Deutschland, Berlin - Bundestag - Alexander Gauland, Fraktionsvorsitzender der AfD, bei der Generaldebatte im Deutschen Bundestag
AfD-Chef Gauland kritisiert den Arbeitgeberpräsidenten scharfBild: picture-alliance/dpa/M. Kappeler

Das weitgehend positive Resümee in der Politik und des Arbeitgeberpräsidenten zur Arbeitsmarkt-Integration steht im Einklang mit Angaben der Bundesagentur für Arbeit. Bereits vor rund vier Monaten hatte sie eine Trendwende angedeutet. Ende August teilte sie mit, dass immer mehr Flüchtlinge auf dem Arbeitsmarkt Fuß fassen würden. BA-Präsident Detlef Scheele sprach in seiner positiven Zwischenbilanz von Erwartungen, die übertroffen worden seien.

Keine Schwarzmalerei für Arbeitsmarkt

Demnach hatten im vergangenen Mai mehr als 300.000 Menschen aus den acht Hauptherkunftsländern einen Job - und damit rund 100.000 mehr als im Vorjahresmonat. Zu den Hauptherkunftsländern gehören Syrien, Afghanistan, Eritrea, Irak, Iran, Nigeria, Pakistan und Somalia. Die Flüchtlingssituation auf dem Arbeitsmarkt gebe keine Veranlassung, schwarz zu malen, betonte Scheele. Auch in Bezug auf die Ausbildungszahlen machte er Hoffnung. Knapp 30.000 junge Flüchtlinge haben laut BA inzwischen eine Lehre angefangen. Seit Anfang Oktober 2017 haben sich rund 35.000 als Bewerber um einen Ausbildungsplatz bei der Bundesagentur für Arbeit gemeldet.

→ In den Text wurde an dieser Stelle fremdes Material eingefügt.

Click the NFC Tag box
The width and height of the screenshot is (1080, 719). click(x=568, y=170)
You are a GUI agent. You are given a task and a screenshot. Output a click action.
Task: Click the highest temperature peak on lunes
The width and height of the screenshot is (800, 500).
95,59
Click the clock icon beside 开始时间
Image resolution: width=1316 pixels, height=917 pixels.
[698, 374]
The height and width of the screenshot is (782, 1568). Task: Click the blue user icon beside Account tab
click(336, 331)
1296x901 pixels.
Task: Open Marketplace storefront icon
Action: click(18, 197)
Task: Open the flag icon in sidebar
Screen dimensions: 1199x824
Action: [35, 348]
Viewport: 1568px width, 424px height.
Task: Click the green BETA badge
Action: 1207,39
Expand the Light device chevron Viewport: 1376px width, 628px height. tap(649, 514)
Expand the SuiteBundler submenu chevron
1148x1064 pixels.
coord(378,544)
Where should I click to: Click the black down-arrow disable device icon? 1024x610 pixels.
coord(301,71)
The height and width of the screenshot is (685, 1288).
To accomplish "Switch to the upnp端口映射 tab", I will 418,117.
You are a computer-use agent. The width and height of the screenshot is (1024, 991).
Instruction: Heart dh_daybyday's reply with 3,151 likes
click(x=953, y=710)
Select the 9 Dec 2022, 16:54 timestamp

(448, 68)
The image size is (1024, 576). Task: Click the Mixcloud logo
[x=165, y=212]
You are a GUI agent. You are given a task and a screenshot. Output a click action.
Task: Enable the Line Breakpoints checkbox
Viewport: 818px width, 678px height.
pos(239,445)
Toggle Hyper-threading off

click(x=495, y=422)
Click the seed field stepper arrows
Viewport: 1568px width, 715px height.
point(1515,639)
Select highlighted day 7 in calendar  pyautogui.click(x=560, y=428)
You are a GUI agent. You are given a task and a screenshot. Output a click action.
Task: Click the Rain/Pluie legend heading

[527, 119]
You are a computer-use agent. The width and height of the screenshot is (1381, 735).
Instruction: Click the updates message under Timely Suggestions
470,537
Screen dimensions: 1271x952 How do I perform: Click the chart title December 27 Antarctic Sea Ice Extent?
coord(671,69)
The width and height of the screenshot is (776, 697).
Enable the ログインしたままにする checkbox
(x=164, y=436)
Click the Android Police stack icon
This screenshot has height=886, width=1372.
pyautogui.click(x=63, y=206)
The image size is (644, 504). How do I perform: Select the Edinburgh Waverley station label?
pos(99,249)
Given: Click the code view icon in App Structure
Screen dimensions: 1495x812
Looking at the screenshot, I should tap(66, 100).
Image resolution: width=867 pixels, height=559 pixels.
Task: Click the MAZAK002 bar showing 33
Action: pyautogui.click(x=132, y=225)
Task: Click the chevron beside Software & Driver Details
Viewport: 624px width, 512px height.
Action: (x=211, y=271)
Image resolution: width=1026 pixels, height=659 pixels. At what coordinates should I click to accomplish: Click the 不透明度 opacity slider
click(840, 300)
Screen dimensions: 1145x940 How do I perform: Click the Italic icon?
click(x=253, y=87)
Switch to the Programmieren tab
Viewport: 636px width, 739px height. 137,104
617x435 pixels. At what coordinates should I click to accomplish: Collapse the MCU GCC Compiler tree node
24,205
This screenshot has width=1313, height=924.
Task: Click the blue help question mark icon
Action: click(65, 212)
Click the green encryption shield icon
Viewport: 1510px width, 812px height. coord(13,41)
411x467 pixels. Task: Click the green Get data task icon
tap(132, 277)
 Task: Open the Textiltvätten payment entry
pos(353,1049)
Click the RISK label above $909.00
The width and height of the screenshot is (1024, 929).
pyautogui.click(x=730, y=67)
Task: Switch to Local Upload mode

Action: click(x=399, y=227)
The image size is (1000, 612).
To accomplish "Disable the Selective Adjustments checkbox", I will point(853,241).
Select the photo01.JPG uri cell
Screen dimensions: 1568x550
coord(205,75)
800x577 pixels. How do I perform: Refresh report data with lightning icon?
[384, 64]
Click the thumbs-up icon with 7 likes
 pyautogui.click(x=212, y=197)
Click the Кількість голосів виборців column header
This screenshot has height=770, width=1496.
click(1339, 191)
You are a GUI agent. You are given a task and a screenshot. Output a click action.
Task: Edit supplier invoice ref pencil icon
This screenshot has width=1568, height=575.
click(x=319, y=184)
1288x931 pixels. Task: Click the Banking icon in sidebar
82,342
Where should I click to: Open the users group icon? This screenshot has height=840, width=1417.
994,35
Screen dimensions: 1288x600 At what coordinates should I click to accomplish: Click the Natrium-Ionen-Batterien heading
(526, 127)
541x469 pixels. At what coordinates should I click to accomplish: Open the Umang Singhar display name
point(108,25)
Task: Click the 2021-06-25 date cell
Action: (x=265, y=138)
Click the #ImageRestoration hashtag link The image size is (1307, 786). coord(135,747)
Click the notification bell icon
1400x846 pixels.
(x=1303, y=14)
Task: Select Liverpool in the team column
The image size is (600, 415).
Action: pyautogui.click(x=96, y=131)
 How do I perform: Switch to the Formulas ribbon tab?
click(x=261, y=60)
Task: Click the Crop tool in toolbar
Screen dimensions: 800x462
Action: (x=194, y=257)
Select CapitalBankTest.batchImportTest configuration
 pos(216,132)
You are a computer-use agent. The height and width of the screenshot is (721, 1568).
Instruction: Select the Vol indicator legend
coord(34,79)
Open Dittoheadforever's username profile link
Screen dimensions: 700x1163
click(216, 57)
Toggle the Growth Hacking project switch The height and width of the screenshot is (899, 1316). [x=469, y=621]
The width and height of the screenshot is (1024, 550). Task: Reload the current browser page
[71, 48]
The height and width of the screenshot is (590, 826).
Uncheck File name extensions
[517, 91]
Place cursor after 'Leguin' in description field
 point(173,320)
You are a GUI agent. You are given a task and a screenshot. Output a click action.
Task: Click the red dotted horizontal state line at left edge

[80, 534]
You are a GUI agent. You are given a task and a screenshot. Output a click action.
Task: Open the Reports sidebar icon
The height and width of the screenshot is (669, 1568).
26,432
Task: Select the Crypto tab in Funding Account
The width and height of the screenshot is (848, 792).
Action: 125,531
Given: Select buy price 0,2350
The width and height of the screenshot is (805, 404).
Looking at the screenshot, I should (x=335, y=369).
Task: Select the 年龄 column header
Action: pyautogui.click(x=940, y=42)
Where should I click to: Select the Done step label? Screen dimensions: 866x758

Infografik Zuwachs an Beschäftigten aus den Krisenländern DE

Die weitgehende Unterstützung aus Wirtschaft und Politik wird Balsam für die Politiker-Seele von Bundeskanzlerin Merkel sein. Ausruhen wird sie sich angesichts der anhaltend angespannten politischen Lage aber nicht können. Schließlich muss sich der positive Trend für Flüchtlinge auf dem Arbeitsmarkt erstmal festigen.